Googlebot crawls a certain number of pages daily, depending on the size of the site. However, how long does it take for a particular page. In other words, how many seconds or minutes does it spend on the current scanned page before it goes to the next page it will scan. Is there a set time for this? Or can we think of it as spending 10 seconds while scanning one page and 50 seconds depending on the page's resources? Does it have an average?
See this related question: For how long does the google bot wait after document ready before taking a snapshot of the webpage?– dan ♦Jul 26, 2022 at 5:15
Google aggressively caches resources so it can load pages faster than a regular browser. It also honours robots.txt, so it has to load fewer resources.
Tests I made show Googlebot waits about 5.5 seconds to render a page before taking its snapshot.
I also believe it has a very tall viewport to help it pick up content on pages that dynamically load content like with infinite scroll.
So, do the cache times we give to the files have an effect, or is Google doing the scanning from the cache itself? Jul 27, 2022 at 9:40
Sometimes it takes several passes, especially for deleted pages. Google wants to make sure that the missing page has actually been deleted and is not just missing due to a server or site failure.
At the moment, Googlebot only scans the first 15 megabytes of the page and leaves it. So I think you should not think about how much time the bot passes a page, and you need to watch as he scans and how many pages are indexed after the bypass, these parameters is better to watch :)

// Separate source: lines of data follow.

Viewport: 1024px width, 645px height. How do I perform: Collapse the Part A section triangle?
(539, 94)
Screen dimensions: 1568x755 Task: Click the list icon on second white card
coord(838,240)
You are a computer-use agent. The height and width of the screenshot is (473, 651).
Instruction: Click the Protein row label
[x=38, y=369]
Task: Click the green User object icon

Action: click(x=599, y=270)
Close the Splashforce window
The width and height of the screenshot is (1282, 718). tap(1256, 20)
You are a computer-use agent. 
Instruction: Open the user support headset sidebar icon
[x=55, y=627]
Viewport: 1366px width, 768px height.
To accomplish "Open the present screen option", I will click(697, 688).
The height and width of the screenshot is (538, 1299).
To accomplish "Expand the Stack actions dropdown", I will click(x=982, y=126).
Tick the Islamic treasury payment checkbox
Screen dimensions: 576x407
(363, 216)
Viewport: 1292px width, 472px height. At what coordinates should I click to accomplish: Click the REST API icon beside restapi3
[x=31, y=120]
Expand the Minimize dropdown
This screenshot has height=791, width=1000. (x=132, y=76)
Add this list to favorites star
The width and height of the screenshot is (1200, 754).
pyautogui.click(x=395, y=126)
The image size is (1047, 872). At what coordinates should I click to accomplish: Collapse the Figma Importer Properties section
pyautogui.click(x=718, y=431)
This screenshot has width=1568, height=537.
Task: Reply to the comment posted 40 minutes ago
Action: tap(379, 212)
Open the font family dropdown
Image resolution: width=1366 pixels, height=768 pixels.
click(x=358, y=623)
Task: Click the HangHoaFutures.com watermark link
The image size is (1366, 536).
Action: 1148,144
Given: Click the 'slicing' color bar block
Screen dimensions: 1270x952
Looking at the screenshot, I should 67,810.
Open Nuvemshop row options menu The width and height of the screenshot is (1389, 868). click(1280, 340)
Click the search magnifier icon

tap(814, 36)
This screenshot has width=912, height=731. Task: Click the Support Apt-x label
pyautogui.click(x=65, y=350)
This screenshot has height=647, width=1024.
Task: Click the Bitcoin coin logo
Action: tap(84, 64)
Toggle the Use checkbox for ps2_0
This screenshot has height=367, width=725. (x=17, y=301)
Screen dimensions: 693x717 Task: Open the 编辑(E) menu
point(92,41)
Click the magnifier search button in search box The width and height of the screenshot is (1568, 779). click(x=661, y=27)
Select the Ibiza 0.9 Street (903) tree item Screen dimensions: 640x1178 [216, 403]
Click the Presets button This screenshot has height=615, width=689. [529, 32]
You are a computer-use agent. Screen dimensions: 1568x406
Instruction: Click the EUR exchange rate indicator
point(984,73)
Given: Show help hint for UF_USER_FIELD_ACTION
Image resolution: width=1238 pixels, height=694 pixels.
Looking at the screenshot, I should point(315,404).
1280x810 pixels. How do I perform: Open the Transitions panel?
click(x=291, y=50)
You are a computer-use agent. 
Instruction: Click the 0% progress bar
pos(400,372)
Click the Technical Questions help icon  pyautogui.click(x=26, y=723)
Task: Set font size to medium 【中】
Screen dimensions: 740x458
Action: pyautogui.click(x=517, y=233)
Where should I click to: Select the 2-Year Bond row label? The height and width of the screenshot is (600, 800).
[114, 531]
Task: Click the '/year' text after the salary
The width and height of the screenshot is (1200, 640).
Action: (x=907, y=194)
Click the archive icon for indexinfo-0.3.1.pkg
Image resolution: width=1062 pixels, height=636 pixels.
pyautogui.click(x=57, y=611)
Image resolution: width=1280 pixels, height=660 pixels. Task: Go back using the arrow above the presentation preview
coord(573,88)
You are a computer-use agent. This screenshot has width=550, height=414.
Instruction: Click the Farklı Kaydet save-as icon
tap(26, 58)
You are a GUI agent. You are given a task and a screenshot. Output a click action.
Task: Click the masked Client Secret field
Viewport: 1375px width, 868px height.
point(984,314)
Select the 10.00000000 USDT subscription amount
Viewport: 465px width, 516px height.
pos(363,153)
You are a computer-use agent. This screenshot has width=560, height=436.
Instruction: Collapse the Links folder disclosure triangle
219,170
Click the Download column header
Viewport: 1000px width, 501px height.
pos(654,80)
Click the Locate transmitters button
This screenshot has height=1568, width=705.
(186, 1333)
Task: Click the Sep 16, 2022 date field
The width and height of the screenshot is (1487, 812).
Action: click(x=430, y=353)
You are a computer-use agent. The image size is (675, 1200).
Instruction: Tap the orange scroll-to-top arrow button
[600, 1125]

The number of pages that Googlebot crawls daily depends on more than the size of the site. It depends on:
- The speed of your server. If you have a faster server Googlebot is willing to crawl more.
- The size of your pages. Google will crawl more smaller pages or fewer large pages.
- The reputation of each page on the site (in PageRank.) The higher the PageRank of a page, the more often it gets re-crawled.
- How often the content is updated. Frequently updated content will get re-crawled more often.
There are also multiple Googlebot crawl modes:
- Fresh crawling -- Googlebot finds new pages on a site and crawls lots of them (up to several thousand.)
- Return crawling -- Googlebot returns to check for updates on pages based on how popular the page is and how frequently it is updated. This is the vast majority of crawling that Googlebot does.
- Old URL crawling -- Googlebot batch checks URLs that have no reputation and haven't had content in some time (often years.) Googlebot typically checks hundreds in a row, and usually in length order starting with the shortest.
Googlebot is a huge distributed crawling system. It runs on hundreds of thousands of computers across multiple data centers. It is a mistake to think that Googlebot crawls your site page by page. Rather:
- Googlebot may crawl several pages from your site simultaneously.
- Googlebot may crawl your important pages many times before some pages on your site get crawled at all.
- Googlebot never stops crawling your site or starts over. Once your site is up, the crawling will be continuous. Each page gets revisited on its own schedule.
The amount of time that Google spends crawling a page is mostly going to be governed by the speed of your server and the size of your pages. Googlebot crawls each page as quickly as your site can serve it. If your server is fast enough to serve Googlebot everything it asks for, the crawl rate of your site will be limited by the size of your site and the PageRank of your pages.
Because Googlebot's crawling is so customized to your site, it doesn't make a lot of sense to talk about overall averages. The amount of crawling that Googlebot does will increase dramatically as you grow your site.